Don’t go looking to blame your ovaries for pumping out too much of a good thing, as there are other factors at play.
Firstly, adequate progesterone levels (released after ovulation) are needed to keep oestrogen in check.
Secondly, oestrogen can stay around to haunt you if the liver and bowel don’t clear it out properly. Also, additional oestrogen from fatty tissue and even the environment can add to the oestrogen cocktail.
Tips for keeping your oestrogen levels healthy
- Choose a low saturated fat and whole grain diet. Limit the use of refined carbohydrates, processed and take away foods.

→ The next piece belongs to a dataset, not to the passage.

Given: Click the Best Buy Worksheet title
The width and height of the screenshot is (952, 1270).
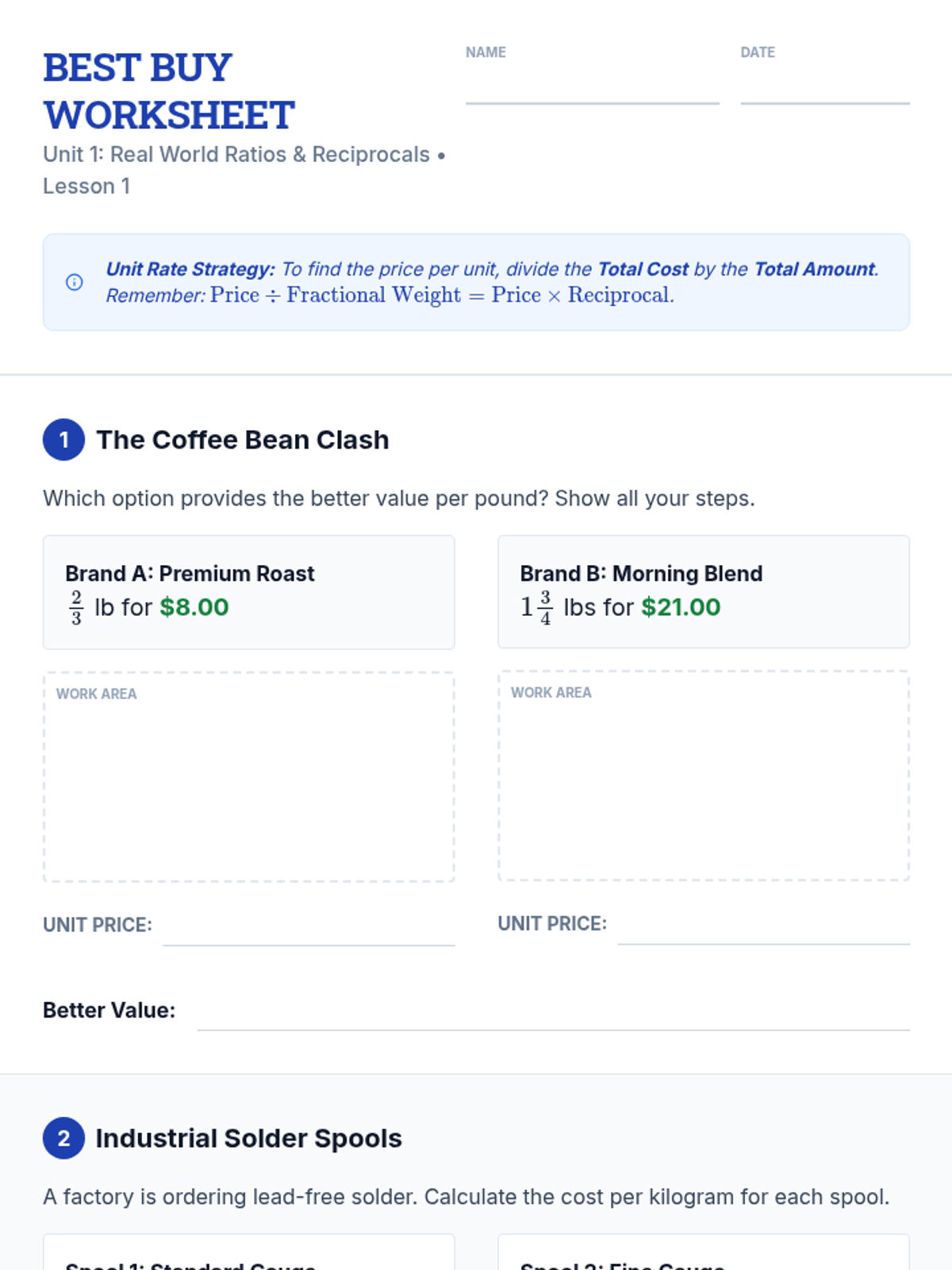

These bad fats are thought to increase the growth of bacteria that increases the reabsorption of oestrogen in the intestines.
- Consume adequate soluble and insoluble fibres. Fibres help to prevent oestrogens from being reabsorbed into the circulation.

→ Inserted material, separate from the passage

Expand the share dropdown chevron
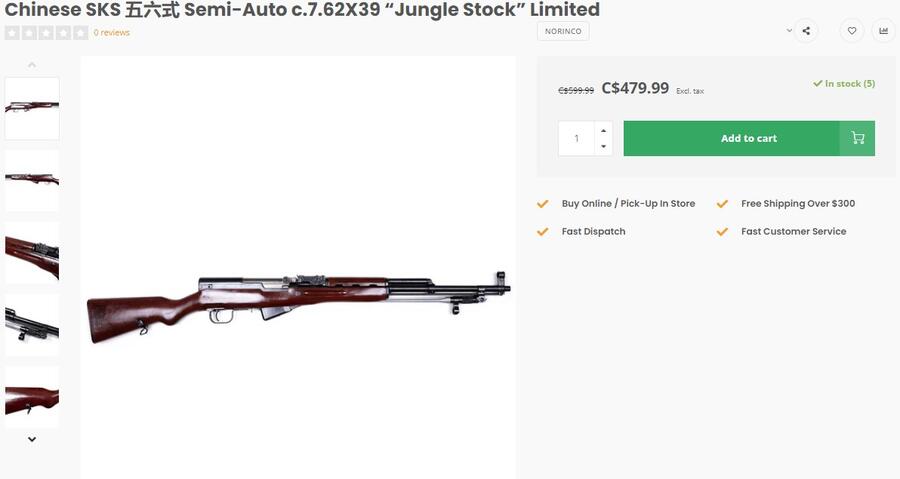Viewport: 900px width, 479px height. click(789, 31)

- Probiotics from cultured dairy products or supplements also decrease the amount of oestrogen being reabsorbed into the circulation.
- Plant based oestrogens such as those in soy or linseeds (flaxseeds) help modulate the effects of oestrogen in the body.
- Liver cells can have a leg-up when you eat vegetables from the cabbage family. These vegetables, which include broccoli, cabbage, and Brussels sprouts, have special constituents that increase the rate at which the body excretes oestrogen.
- Exercise helps clear oestrogen from the body.
Avoid drinking from plastic containers, especially if they have been in the sun. Also, don’t heat up food in plastic containers.
Too little oestrogen
Apart from menopause, low oestrogen levels may occur due to:
- Low weight, as menstruation ceases with excess weight loss
- Consuming too much fibre, as this may prevent oestrogen from being reabsorbed
- Vitamin A deficiency, which can affect ovulation as it is needed for the production of oestrogen in the ovary
- Smoking, which changes the metabolism of oestrogen in the liver so that less active oestrogen is produced
- Exercising excessively, which can reduce oestrogen levels
- Just as having too much oestrogen can be problematic, so too can having low amounts. Bones can become brittle, and infertility, menstrual irregularities, tissue dryness and premature aging can all occur.
- Being in a healthy weight range, exercising moderately and eating a balanced diet are all important for normal oestrogen levels. Plant-based oestrogens may also help with a relative oestrogen deficiency. These are found in red clover, soy beans, and flaxseeds.